Grids '98
July 27-28, 1998
The Drake Hotel
Chicago, IL

Registration Form


Grids '98: Designing, Building, and Using a National-Scale Grid

Grids '98 is a workshop focused on the technical and policy issues associated with the construction and use of a national-scale high-performance "grid."

Numerous Federal programs are by now underway or being planned to develop, prototype, integrate, and/or use various aspects of national-scale high-performance grid capabilities: the NSF PACIs, ASCI DISCOM, DOE2000, DOE's Strategic Simulation Initiative, NASA's Information Power Grid; also NGI, DARPA's Quorum, and Internet 2. These efforts promise collectively to enable revolutionary new approaches to science and engineering, based for example on tele-immersion and collaborative engineering; distributed supercomputing; tele-operation of scientific instruments; and knowledge synthesis from very large distributed databases.

However, significant technical and political obstacles must be overcome before a national infrastructure is in place and in routine use. The Grids '98 workshop is intended as a forum for discussion of important common concerns: purpose, architecture, practical deployment issues, long-term research problems, infrastructure requirements, opportunities for cooperation, etc. The goal is to identify concrete action items that can accelerate progress towards an integrated national infrastructure, and to take steps towards establishing a national grid community.

A new book collects papers presented and reviewed at an earlier workshop, held in September 1997; we will have copies of this available at Grids '98:

The Grid: Blueprint for a New Computing Infrastructure
I. Foster and C. Kesselman (Eds)
Morgan Kaufmann Publishers, 1998
http://www.mkp.com/grids

Participants will include representatives of all the various national grid efforts. The primary product will be a white paper summarizing what is learned in the workshop and implications for future actions.
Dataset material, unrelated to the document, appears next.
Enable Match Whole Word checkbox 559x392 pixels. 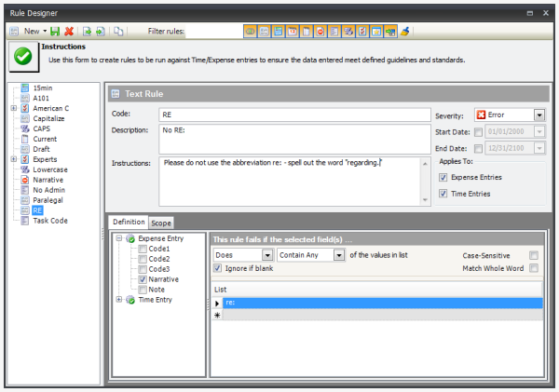pyautogui.click(x=534, y=268)
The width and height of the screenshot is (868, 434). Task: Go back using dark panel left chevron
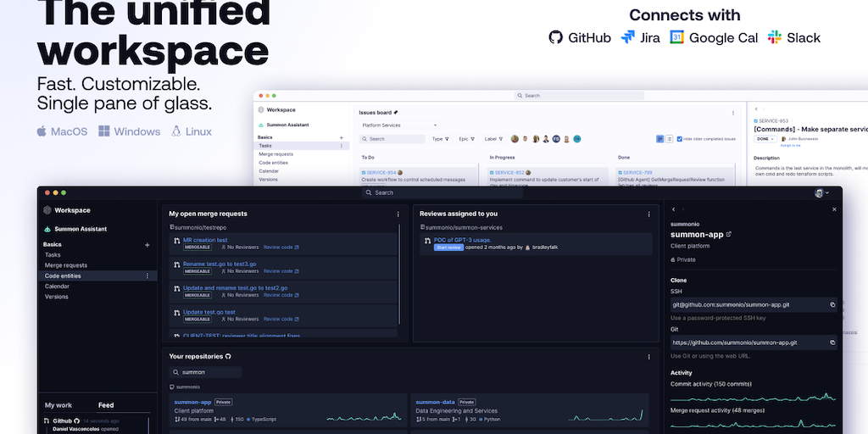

The meeting will be held at the Drake Hotel in Chicago on July 27 and 28, 1998 (see below for accomodation details). These are the two days before the IEEE High-Performance Distributed Computing conference, also held at the Drake (July 29-31: http://www.mcs.anl.gov/hpdc7), which many of you may also find of interest.


PRELIMINARY SCHEDULE

Sunday July 26th

19:00-21:00

Reception

Monday July 27th

8:45- 9:15

Welcome and goals

9:15-10:00

Invited talk: Applications in the Humanities
John Unsworth, Institute for Advanced Technology in the Humanities, Virginia

10:30-11:30

Panel 1: Why Grids? Future Grid Applications
Rick Stevens (Chair), David Bader, John Unsworth, Tom DeFanti, Ron Bailey (overheads), Pete Beckman (overheads)

11:30-12:30

Panel 2: Grid Experiences: What We Have Learned
Bill Johnston (Chair), Alan Blatecky (overheads), Paul Messina, Charlie Catlett, Deb Agarwal, Al Geist (overheads)

14:00-15:00

Panel 3: Building the Grid: Technical and Policy Issues
John Toole (Chair), Bob Aiken, Andrew Grimshaw (overview overheads) (policy overheads), Kay Howell, Clifford Neuman (overheads), Miron Livny (overheads)

15:00-16:00

Panel 4: Research Challenges and Directions
Fran Berman (Chair) (overheads), Ken Kennedy(overheads), Carl Kesselman (overheads), David Farber, Bill Johnston, Andrew Chien [Joe Touch*]

16:30-18:00

Breakout groups

  1. Future Grid Applications (Bill Feiereisen, Chair)
  2. Building the Grid (Andrew Grimshaw, Chair)
  3. Research Challenges and Directions (Andrew Chien, Chair)

19:00-21:00

Hosted Dinner
Compliments of SGI

Tuesday July 28th

8:30- 9:00

Invited talk: Applications in Crisis Management
Andy White

9:00-10:00

Panel 5: What Can't Grids Do?
Paul Messina (Chair), Marc Snir, Geoffrey Fox (overheads), Bill Gropp (overheads), David Greenberg (overheads)

10:30-12:00

Breakout groups

12:00-1:30

No-host Lunch

1:30-3:00

Breakout group summaries

3:00-4:00

Discussion of Next Steps


Session/Breakout Group Charges

  1. 1. Why Grids? Future Grid Applications

    The goal of this panel/breakout group is to characterize future grid applications (both short term and long term) in terms of both their functionality and their implications for infrastructure, tools, etc. The following specific questions are suggested:

  2. 2. Building the Grid: Technical and Policy Issues

    The goal of this panel/breakout group is to discuss the short-term steps that need to be taken to build usable national-scale (and international-scale) grids: in particular, the policies, standards, and technologies required to allow the sharing of resources located at different institutions and paid for in different ways. The following specific questions are suggested:

    Research Challenges and Directions

    The goal of this panel/breakout is to discuss the central problems that require future research: in particular, potential showstoppers that might require urgent action. The following specific questions are suggested:

  3. Grid Experiences: What Have We Learned?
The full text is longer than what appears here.